It’s bright and optimistic. It’s regal and royal, and wants to be seen. The colour orange is synonymous with the citrus fruit that shares its name and hue. Before orange became orange, it was simply called “yellow-red” or Saffron. It was only in the 16th century when orange was introduced in European language, when Portugese merchants brought the first orange trees to Europe from Asia. It is the colour of fire, autumn, sunsets, and the Netherlands. Love it, or hate it, but our connection to orange can be traced back to the ancient Egyptians, to lava and the human discovery of fire.
Impressionism & Arts
Orange became an important colour for the impressionist movement. Having studied colour theory the impressionists knew that orange placed next to azure blue made both colours pop. Auguste Renoir painted boats with stripes of orange straight from the tube. Paul Cézanne created his own oranges with pops of yellow, red and ochre against a blue background. Toulouse-Lautrec often used the colour on the details and gowns of the Parisienne’s in the cafes and clubs he painted. To him orange represented festivity and joy. But no other painter used orange so often and dramatically as Vincent van Gogh. Sharing a house with Gauguin in Arles, to him orange symbolised the colour of the Provence sun. He created his own oranges, mixing yellow with ochre and red, and placed them next to slashes of sienna red and bottle green, or below a sky of blue’s and violets. He once wrote to his brother Theo of his quest to finding “opposites” like blue and orange, of broken and neutral colours to “harmonise the brutality of extremes.”

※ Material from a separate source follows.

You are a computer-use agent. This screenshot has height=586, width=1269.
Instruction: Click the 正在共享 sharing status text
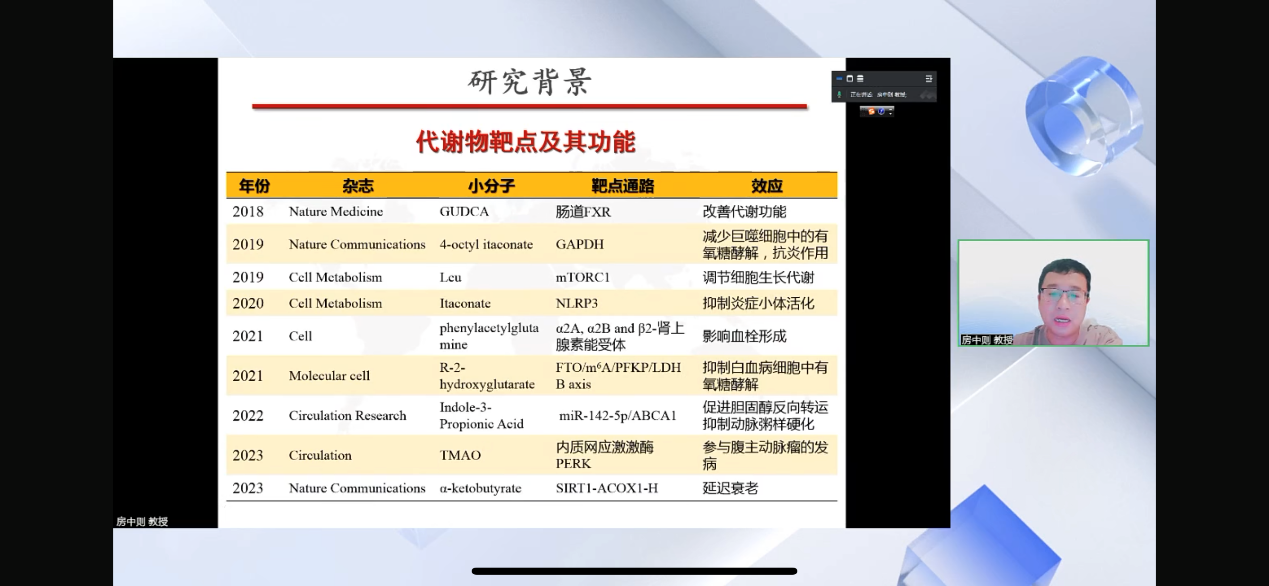[861, 94]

Sergei Diaghilev, the founder of Ballets Russes, used orange abundantly in costuming and sets during the early 1900s. The most influential (moving) ballet company at the time, its costumes were designed by Léon Bakst and guest designers such as Picasso and Coco Chanel. Like the Ballets Russes shows, orange was a luxury and only reserved for those who had a great deal of money. It wasn’t available to the great masses until the 20th century, when shades of orange could be produced chemically.
Fast rorward to our times, Wes Anderson uses orange profusely in his filmography. From the tree and sunset in Mr. Fantastic Fox, the suitcases in the Darjeeling Limited and the girl on the lighthouse in Moonrise Kingdom. Anderson’s approach to colour is very similar to that of the impressionists. He understands the power of colour and applies his own unique colour theories to his films. Though each has its own distinct palette, orange is the one omnipresent colour in all Anderson’s filmography. You’ll find it hidden in small details (a hat, a sign or a suitcase) or leading the imagery from the wallpaper to lighting and the colour of the earth under the feet of his personas. The director himself has also often been seen on set in an orange corduroy suit, or sporting an orange knitted Tom Ford tie on shoots and interviews.
The Renaissance of Orange
Long considered a difficult, polarising colour, orange has been making a spectacular comeback for nearly a decade now. From the pumpkin oranges on the 2012 runways of Louis Vuitton to the “safety orange” of NYF’s Spring/Summer 2018 runways, orange is here to stay.
Leatrice Eiseman, executive director of the Pantone Color Institute, places the renaissance of orange with globalization. “There is a certain exoticness [with orange] and many other cultures are now embracing the shades of orange,” she told WWD in an interview. “We are so much more attuned to other cultures that embrace colour.” A development she believes started in the 90s, with the growing significance of computers in daily life, allowing the Western world to gain access to views of the way other cultures perceive colour. As exotic, orange spices from around the world became more familiar in the kitchen, we started to see orange in a different context than our own. We have come to embrace orange like never before.